#### [ACTIVITY]
Pull out every line of the records that contains the word "Identify", and copy each one. Case counts, so only that exact capitalization is a match.

*** DATA FOR PROCESSING ***

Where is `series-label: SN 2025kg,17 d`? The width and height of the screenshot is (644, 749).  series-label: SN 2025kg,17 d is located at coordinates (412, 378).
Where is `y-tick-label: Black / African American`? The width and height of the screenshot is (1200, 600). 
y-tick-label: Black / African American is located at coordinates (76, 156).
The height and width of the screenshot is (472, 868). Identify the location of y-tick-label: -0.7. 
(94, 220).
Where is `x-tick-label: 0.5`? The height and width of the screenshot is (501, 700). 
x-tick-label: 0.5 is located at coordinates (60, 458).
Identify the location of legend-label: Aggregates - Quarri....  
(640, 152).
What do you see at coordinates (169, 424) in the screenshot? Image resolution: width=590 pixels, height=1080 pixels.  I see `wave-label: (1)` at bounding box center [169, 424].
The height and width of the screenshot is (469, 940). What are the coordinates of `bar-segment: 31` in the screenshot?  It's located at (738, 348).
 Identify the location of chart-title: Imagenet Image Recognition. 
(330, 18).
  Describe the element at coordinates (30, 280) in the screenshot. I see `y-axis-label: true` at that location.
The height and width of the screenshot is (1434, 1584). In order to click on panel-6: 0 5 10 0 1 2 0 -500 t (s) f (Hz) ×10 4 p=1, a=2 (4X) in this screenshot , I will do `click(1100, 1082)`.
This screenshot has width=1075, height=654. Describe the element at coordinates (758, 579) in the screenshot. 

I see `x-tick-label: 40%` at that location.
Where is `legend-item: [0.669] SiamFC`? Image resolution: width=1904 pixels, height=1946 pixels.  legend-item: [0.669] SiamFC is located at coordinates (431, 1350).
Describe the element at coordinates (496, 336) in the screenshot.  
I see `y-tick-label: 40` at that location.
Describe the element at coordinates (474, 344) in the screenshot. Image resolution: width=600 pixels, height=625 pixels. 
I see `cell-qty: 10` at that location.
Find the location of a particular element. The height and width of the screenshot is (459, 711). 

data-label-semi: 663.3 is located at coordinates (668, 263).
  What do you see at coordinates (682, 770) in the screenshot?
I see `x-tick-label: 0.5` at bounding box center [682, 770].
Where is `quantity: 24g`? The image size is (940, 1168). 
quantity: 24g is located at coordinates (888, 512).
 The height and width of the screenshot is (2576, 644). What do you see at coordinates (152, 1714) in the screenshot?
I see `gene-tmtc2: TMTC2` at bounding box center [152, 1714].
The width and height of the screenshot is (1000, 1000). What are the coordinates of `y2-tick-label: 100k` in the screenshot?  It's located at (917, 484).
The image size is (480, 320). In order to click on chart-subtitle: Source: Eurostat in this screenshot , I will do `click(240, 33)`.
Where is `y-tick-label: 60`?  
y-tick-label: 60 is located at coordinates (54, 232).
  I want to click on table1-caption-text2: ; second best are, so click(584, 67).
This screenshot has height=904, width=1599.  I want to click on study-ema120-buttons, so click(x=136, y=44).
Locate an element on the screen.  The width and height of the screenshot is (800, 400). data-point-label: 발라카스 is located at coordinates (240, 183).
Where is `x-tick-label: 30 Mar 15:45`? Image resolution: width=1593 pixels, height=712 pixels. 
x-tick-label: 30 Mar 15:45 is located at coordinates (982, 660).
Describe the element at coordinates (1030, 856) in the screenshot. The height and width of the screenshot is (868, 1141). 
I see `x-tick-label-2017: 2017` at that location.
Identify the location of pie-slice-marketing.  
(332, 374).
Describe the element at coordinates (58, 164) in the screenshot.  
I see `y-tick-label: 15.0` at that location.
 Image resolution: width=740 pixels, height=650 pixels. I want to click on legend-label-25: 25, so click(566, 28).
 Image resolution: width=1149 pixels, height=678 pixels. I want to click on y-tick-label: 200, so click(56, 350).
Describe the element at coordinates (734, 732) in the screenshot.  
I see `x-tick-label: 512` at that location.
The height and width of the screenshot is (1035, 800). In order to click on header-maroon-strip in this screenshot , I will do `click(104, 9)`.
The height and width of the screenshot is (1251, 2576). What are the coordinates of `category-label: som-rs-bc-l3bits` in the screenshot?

*** End of DATA FOR PROCESSING ***

#### [WRITTEN SOLUTION]
The height and width of the screenshot is (472, 868). Identify the location of y-tick-label: -0.7. 
Identify the location of legend-label: Aggregates - Quarri....  
 Identify the location of chart-title: Imagenet Image Recognition. 
Identify the location of pie-slice-marketing.  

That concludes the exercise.